◆ **DOCUMENT SEGMENT**
IN THE COURT OF APPEALS OF THE STATE OF WASHINGTON

In the Matter of the Personal Restraint of: No. 86390-8-I

OSSIE LEE SLAUGHTER, JR., DIVISION ONE

Petitioner. UNPUBLISHED OPINION

COBURN, J. — In this personal restraint petition (PRP), Ossie Slaughter

challenges his 2006 jury conviction for felony murder in the second degree predicated

on assault in the second degree. Slaughter contends that his PRP is timely, and his

restraint is unlawful, because recent developments in case law have rendered the

felony murder statute unconstitutional. We dismiss his PRP as time barred.

FACTS

In 2003, the State charged Slaughter with murder in the second degree for the

stabbing death of Vernando Rosborough. The trial court instructed the jury on the

elements of intentional murder in the second degree, or in the alternative, felony murder

in the second degree predicated on assault in the second degree. Slaughter argued that

the stabbing was an accident that happened in the course of self-defense. The jury

acquitted Slaughter of intentional murder but found him guilty of felony murder.

This court upheld Slaughter’s judgment and sentence on direct appeal, and our

Supreme Court denied review. See State v. Slaughter, 143 Wn. App. 936, 186 P.3d No. 86390-8-I/2

1084, review denied, 164 Wn.2d 1033 (2008). Slaughter’s judgment and sentence

became final on February 13, 2009, when this court issued the mandate disposing of his

direct appeal. See RCW 10.73.090(3)(b).

In February 2024, Slaughter filed this personal restraint petition challenging his

judgment and sentence. This is Slaughter’s third collateral attack on his conviction.1

DISCUSSION

Relief obtained through a PRP is extraordinary. In re Pers. Restraint of Fero, 190

Wn.2d 1, 14, 409 P.3d 214 (2018). Petitioners may seek relief through a PRP when

they are under unlawful restraint. RAP 16.4(a); In re Pers. Restraint of Cashaw, 123

Wn.2d 138, 149, 866 P.2d 8 (1994). The petitioner bears the burden of showing that the

PRP was timely filed. In re Pers. Restraint of Quinn, 154 Wn. App. 816, 833, 226 P.3d

208 (2010). RCW 10.73.090 bars a PRP filed “more than one year after the judgment

becomes final if the judgment and sentence is valid on its face and was rendered by a

court of competent jurisdiction.”

Slaughter filed this petition many years after his judgment and sentence became

final, and he does not argue facial invalidity or lack of competent jurisdiction. However,

RCW 10.73.100 provides seven exceptions to the one-year time limit. Slaughter

contends that his PRP is timely under RCW 10.73.100(2), which provides that the time

bar does not apply when “[t]he statute that the defendant was convicted of violating was

unconstitutional on its face or as applied to the defendant's conduct.” A statute is

presumed to be constitutional, and the party challenging it bears the burden to prove

that it is unconstitutional beyond a reasonable doubt.

◆ **DATA BLOCK**
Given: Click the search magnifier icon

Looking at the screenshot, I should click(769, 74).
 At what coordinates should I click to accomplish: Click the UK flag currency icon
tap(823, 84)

◆ **WRITTEN INSTRUCTION 1**
Revise the stretch of the court opinion from "COBURN, J. —" through "as time barred.", replacing "unconstitutional" with "invalid" wherever it occurs.
◆ **WRITTEN INSTRUCTION 2**
Continue the Washington appellate opinion on Slaughter's restraint petition from the point where the text stops.

◆ **WRITTEN REPLY 1**
COBURN, J. — In this personal restraint petition (PRP), Ossie Slaughter

challenges his 2006 jury conviction for felony murder in the second degree predicated

on assault in the second degree. Slaughter contends that his PRP is timely, and his

restraint is unlawful, because recent developments in case law have rendered the

felony murder statute invalid. We dismiss his PRP as time barred.

◆ **WRITTEN REPLY 2**
1 See Nos. 64880-2-I, 68796-4-I (Wash. Ct. App.). Both were unsuccessful. 2 No. 86390-8-I/3

RCW 9A.32.050(1)(b) provides that a person commits murder in the second

degree when he or she “commits or attempts to commit any felony, including assault ...

and, in the course of and in furtherance of such crime or in immediate flight therefrom,

he or she, or another participant, causes the death of a person other than one of the

participants.” “The purpose of the felony murder rule is to deter felons from killing

negligently or accidentally by holding them strictly responsible for killings they commit.”

State v. Leech, 114 Wn.2d 700, 708, 790 P.2d 160 (1990).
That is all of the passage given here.